Each record should reappear exactly in your answer, minus any picture.

#####

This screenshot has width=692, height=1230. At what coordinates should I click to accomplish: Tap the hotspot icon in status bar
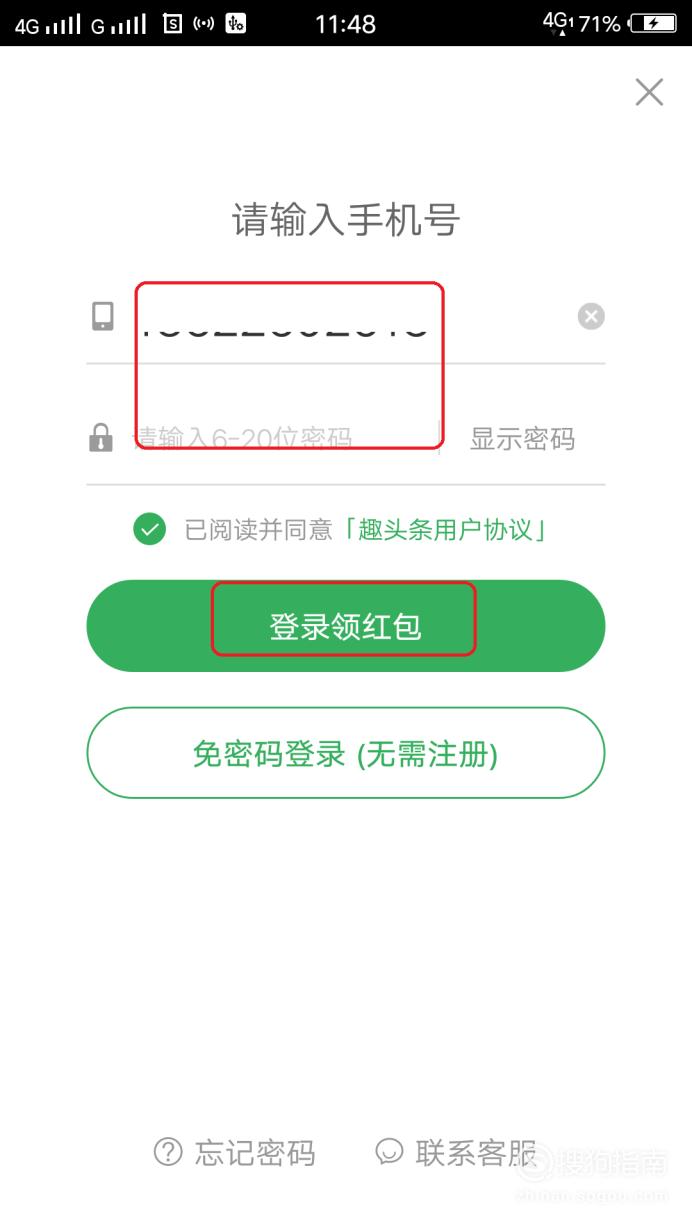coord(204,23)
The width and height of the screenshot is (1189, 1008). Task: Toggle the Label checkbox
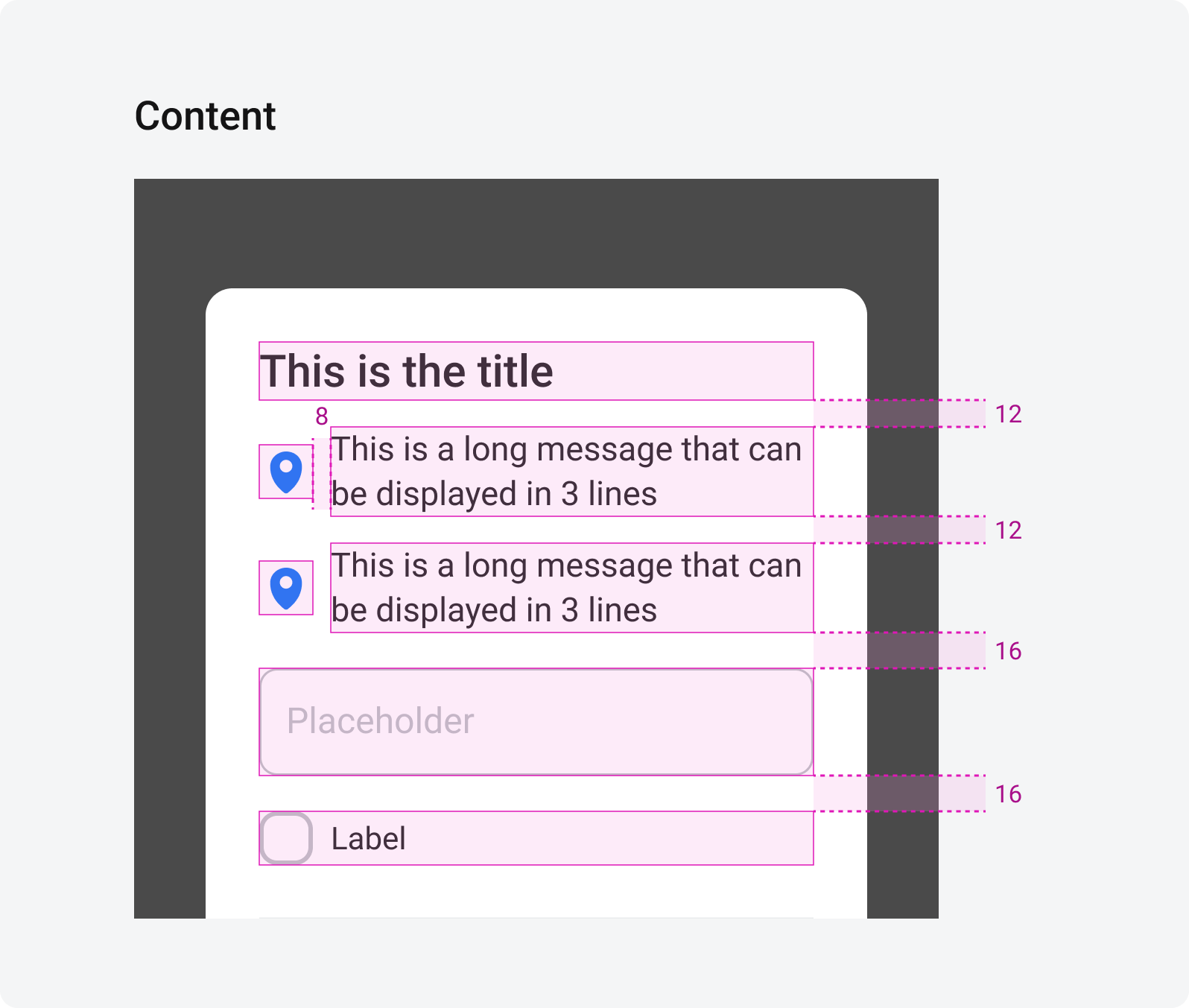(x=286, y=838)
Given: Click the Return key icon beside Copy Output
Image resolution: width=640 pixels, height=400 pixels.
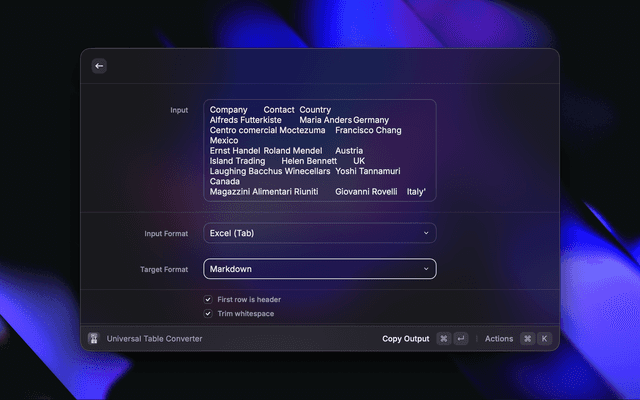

#####

● **Task response**
This screenshot has width=692, height=1230. At what coordinates should I click to accomplish: Tap the hotspot icon in status bar
coord(204,23)
The width and height of the screenshot is (1189, 1008). Task: Toggle the Label checkbox
(x=286, y=838)
Given: Click the Return key icon beside Copy Output
Image resolution: width=640 pixels, height=400 pixels.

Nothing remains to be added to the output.